++++ INFORMATION SUPPLIED

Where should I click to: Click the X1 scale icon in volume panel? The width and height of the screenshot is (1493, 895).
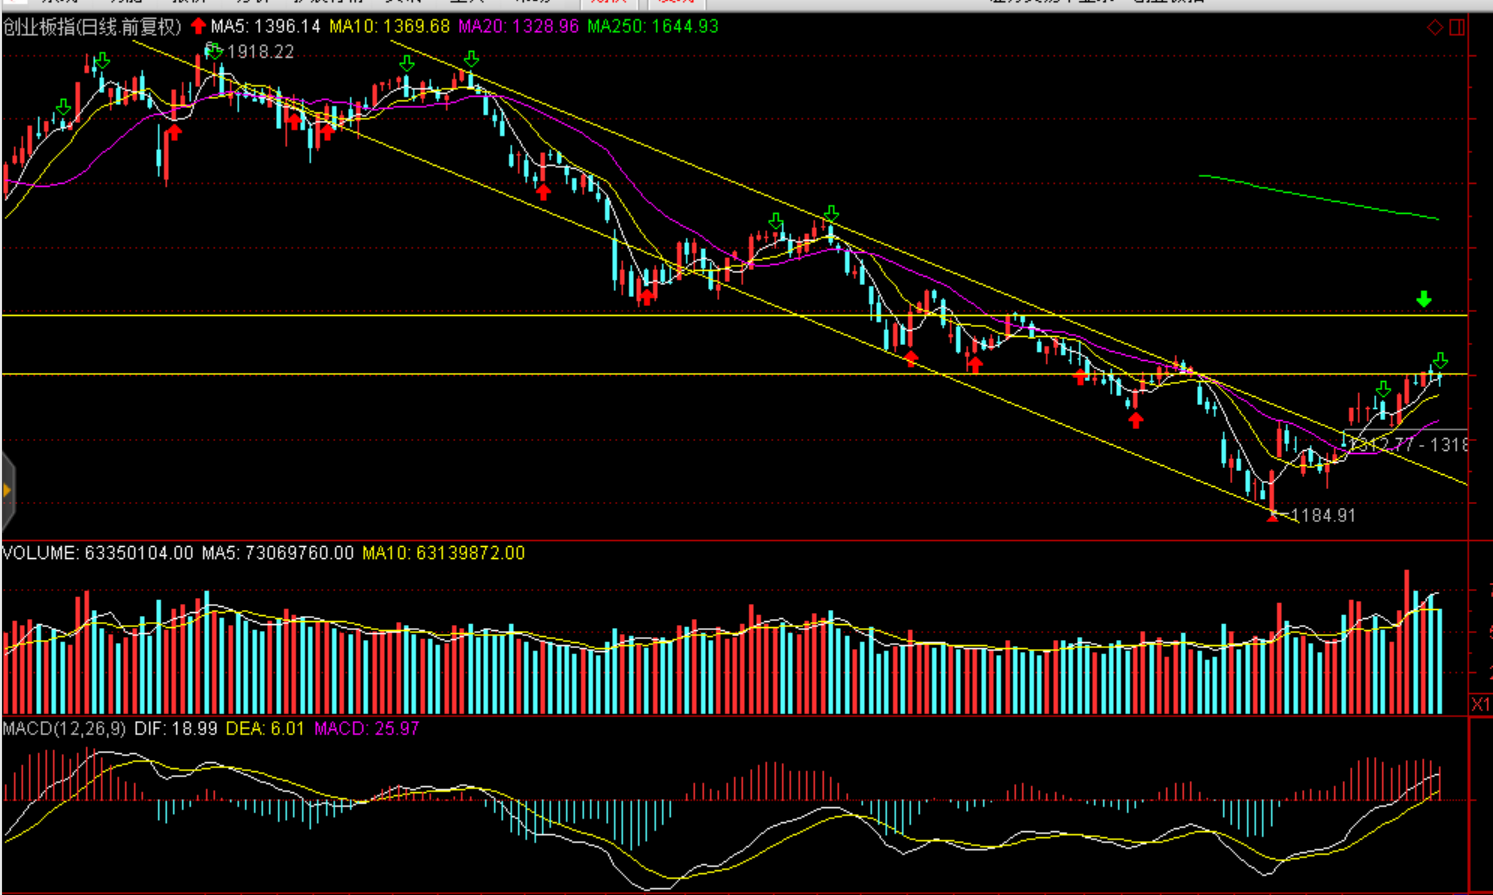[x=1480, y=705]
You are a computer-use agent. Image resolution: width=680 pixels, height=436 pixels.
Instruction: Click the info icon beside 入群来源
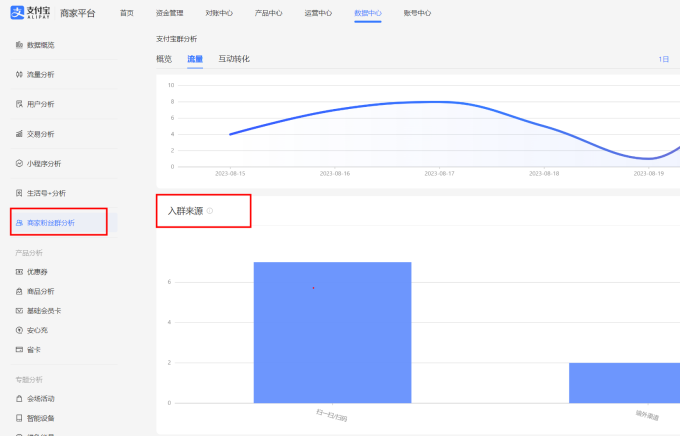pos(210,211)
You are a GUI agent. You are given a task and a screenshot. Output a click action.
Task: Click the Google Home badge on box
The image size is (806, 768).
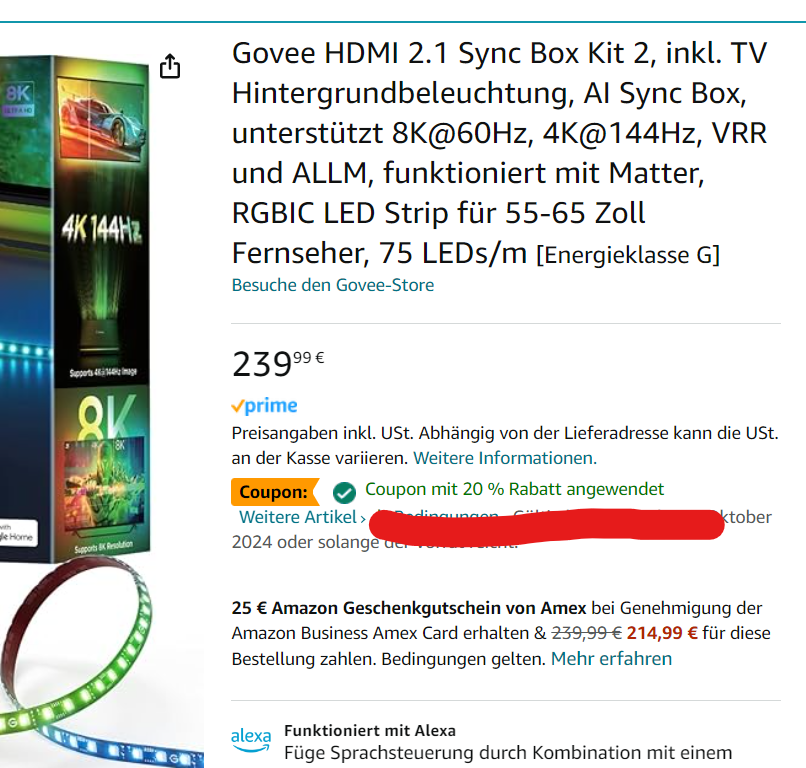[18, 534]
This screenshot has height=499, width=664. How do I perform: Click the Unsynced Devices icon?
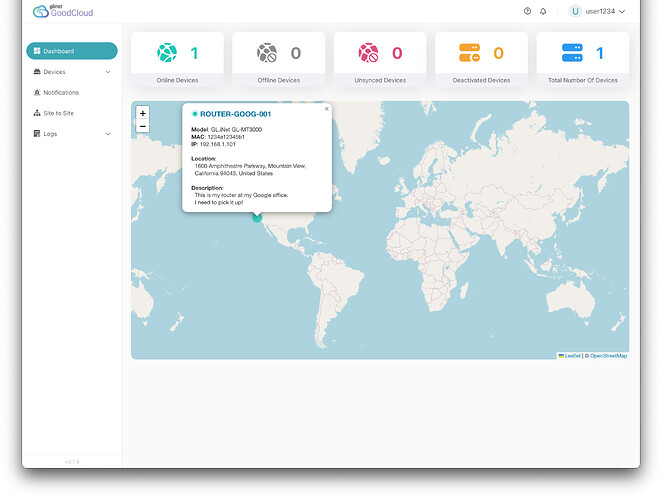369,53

++++++++

## SHORT EXERCISE
Present the stretch of the records from the start through the line containing "pos(210,211)" as a Markdown table with columns No. and Entry, skipping blank lines and leaving the pictures out.

## REPLY
| No. | Entry |
|---|---|
| 1 | Where should I click to: Click the X1 scale icon in volume panel? The width and height of the screenshot is (1493, 895). |
| 2 | [x=1480, y=705] |
| 3 | You are a computer-use agent. Image resolution: width=680 pixels, height=436 pixels. |
| 4 | Instruction: Click the info icon beside 入群来源 |
| 5 | pos(210,211) |